FORMAT created a bad filesystem
Here is a disk image. I was beginning to make another test image for SSDSCAN and got lazy and asked FORMAT.COM to lay it out for me instead of laying it out by hand.
(You can easily reverify the filesystem was created initially bad by running FORMAT C: again).
The critical part of the image:
00000200 EB 3C 90 46 52 44 4F 53 34 2E 31 00 02 08 01 00
00000210 02 00 02 FF 1F F8 03 00 20 00 04 00 01 00 00 00
00000220 00 00 00 00 80 00 29 EF 1A 14 18 4E 4F 20 4E 41
00000230 4D 45 20 20 20 20 46 41 54 31 32 20 20 20
Number of reserved sectors: 1 Number of sectors per cluster: 8 Number of sectors per FAT: 3 Number of FATS: 2 Number of sectors in filesystem: 8191
Therefore: number of clusters is (8191 - 3 * 2 - 1) / 8 = 1023.
Maximum number of clusters with 3 sectors per FAT is (3 * 512 * 2 / 3) - 2 = 1022 SSDSCAN tried to recover FILE0400.CHK because it overran into the second FAT as part of the first and thought cluster 1024 was allocated (remember cluster numbers start at 2). You gave me quite the scare.
Microsoft says: Never make a filesystem with number of sectors per FAT too small.

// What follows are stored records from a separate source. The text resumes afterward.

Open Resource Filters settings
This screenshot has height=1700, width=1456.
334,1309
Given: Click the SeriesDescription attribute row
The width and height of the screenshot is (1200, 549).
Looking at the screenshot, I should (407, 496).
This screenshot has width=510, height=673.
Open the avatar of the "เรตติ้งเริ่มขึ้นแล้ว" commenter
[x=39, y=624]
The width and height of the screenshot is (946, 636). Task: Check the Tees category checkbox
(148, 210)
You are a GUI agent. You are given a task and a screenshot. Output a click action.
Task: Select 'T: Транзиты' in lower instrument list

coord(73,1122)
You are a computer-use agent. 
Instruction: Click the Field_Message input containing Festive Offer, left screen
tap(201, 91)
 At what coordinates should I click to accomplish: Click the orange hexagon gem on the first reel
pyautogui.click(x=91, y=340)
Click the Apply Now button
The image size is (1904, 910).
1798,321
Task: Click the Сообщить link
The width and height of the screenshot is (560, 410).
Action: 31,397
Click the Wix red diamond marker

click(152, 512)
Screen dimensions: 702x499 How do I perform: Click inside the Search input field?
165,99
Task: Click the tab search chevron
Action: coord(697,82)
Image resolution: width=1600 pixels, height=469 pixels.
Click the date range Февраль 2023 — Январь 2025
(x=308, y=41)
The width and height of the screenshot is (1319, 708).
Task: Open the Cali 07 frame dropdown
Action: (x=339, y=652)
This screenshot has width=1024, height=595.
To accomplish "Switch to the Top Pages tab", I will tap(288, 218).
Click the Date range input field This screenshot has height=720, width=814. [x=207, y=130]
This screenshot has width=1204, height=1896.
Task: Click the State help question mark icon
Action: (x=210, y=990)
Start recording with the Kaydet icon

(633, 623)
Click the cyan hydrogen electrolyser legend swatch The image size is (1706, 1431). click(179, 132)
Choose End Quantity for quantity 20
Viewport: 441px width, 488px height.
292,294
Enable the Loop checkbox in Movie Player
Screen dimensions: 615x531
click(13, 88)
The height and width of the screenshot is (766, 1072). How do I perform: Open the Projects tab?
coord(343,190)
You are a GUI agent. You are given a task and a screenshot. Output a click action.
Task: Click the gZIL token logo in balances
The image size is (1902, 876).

The correct fix: detect this case and reduce "number of sectors in filesystem". Take the minimum of the value you would place and the limit value. The value can be found as follows:
FAT12: R + N * S + E / 16 + (S * 512 * 2 / 3) - 2 FAT16: R + N * S + E / 16 + (S * 512 / 2) - 2 FAT32: R + N * S + E / 16 + (S * 512 / 4) - 2
R: number of reserved sectors N: number of FATs S: number of Sectors per FAT E: number of root directory entries (a normal FAT32 will have E=0, which is indeed what gets written to the BPB).